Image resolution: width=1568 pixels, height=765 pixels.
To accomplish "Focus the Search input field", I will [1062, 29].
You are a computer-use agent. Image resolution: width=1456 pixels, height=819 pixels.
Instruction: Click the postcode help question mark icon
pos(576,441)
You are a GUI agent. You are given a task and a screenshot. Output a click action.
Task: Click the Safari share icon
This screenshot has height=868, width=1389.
——————————
Task statement: Render every line of the records above as a Markdown table, with a "No." column for the row number and a "Text" column for the line itself. Omit any blank lines.

Task output:
| No. | Text |
|---|---|
| 1 | Image resolution: width=1568 pixels, height=765 pixels. |
| 2 | To accomplish "Focus the Search input field", I will [1062, 29]. |
| 3 | You are a computer-use agent. Image resolution: width=1456 pixels, height=819 pixels. |
| 4 | Instruction: Click the postcode help question mark icon |
| 5 | pos(576,441) |
| 6 | You are a GUI agent. You are given a task and a screenshot. Output a click action. |
| 7 | Task: Click the Safari share icon |
| 8 | This screenshot has height=868, width=1389. |